His next sentence ties the source to the performance of democracy, as it links the demands of the public to the responsiveness of elected officials: “That is why we have to listen to the murmurings of the people, feel their pulse, supply their needs and fortify their faith and trust in us whom they elected to public office.” His assertion is an integral part of the larger “vertical accountability” relationship between the people and the leaders crucial to a healthy democracy.
Unfortunately, what is missing in his speech, and particularly urgent and essential when involving Mr. Duterte who ran on an authoritarian platform, is the recognition of the other source of strength of a democracy aside from the people: the democratic institutions.
In addition to the executive, these institutions involve Congress, the courts, constitutional bodies such as the Commission on Elections, Office of the Ombudsman, and Commission on Human Rights, and other legal entities that structure and mediate political representation to the people. Key to this representation are the checks and balances—or what O’Donnell calls the “horizontal accountability”—that the executive, legislative and judicial branches (as well as constitutional oversight agencies) exercise on each other, a relationship that is equally crucial to a healthy democracy.
Instead, Mr.
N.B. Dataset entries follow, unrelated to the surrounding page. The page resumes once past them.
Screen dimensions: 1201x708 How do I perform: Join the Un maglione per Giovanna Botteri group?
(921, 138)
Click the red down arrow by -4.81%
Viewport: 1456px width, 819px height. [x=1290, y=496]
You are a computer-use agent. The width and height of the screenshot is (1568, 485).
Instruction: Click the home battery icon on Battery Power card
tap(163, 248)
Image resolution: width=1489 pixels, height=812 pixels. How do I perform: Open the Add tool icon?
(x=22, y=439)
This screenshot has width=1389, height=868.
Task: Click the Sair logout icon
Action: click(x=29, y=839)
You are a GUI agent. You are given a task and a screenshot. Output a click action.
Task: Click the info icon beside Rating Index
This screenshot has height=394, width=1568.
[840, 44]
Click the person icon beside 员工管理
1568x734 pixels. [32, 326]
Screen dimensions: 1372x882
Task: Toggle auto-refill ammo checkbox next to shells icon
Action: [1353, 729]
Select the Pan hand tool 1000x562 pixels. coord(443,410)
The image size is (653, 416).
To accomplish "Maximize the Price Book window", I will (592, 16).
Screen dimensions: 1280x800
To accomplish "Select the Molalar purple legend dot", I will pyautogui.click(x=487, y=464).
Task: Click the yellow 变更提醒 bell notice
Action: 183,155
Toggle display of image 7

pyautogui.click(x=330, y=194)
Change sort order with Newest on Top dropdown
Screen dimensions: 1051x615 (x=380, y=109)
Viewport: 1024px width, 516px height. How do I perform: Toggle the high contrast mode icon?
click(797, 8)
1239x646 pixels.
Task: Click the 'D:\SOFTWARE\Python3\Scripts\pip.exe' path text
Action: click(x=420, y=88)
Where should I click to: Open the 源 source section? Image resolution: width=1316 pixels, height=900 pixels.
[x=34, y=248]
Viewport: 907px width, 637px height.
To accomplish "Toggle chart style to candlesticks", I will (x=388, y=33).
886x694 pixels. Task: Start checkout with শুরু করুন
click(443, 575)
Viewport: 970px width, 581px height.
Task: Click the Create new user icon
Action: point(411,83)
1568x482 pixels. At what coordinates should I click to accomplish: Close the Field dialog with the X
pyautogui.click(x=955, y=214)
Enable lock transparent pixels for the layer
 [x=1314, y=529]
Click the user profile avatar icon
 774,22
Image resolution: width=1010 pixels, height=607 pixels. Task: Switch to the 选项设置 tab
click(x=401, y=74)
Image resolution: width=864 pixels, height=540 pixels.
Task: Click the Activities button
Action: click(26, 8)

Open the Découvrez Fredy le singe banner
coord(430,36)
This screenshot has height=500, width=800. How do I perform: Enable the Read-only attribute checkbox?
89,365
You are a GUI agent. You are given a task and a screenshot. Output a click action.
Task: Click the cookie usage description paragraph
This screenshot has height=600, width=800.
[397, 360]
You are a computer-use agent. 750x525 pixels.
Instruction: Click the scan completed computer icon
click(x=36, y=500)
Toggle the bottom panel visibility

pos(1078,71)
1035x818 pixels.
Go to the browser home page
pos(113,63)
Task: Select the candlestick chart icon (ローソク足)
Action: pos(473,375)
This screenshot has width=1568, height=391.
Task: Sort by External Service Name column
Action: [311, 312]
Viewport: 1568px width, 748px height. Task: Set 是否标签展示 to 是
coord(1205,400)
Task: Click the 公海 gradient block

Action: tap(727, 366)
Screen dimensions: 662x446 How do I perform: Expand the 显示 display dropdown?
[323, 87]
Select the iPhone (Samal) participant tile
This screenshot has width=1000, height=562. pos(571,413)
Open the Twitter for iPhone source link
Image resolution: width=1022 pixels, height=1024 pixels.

Duterte drags his promising discussion of democracy down a dangerous path all too familiar to the democratization literature as delegative democracy, hyperpresidentialism, executive arrogation, “decretismo,” and similar labels.
In O’Donnell’s delegative democracy, the president who wins a compelling electoral victory at a time of socioeconomic crisis claims an extraordinary mandate to ask for delegation of powers (usually emergency powers) that properly belong to other branches, or to arrogate more powers for himself. Instead of deepening democracy by strengthening its institutions that make horizontal accountability possible, the president systematically ignores or undermines them since, according to O’Donnell, they “are seen by delegative presidents as unnecessary encumbrances to their ‘mission.’”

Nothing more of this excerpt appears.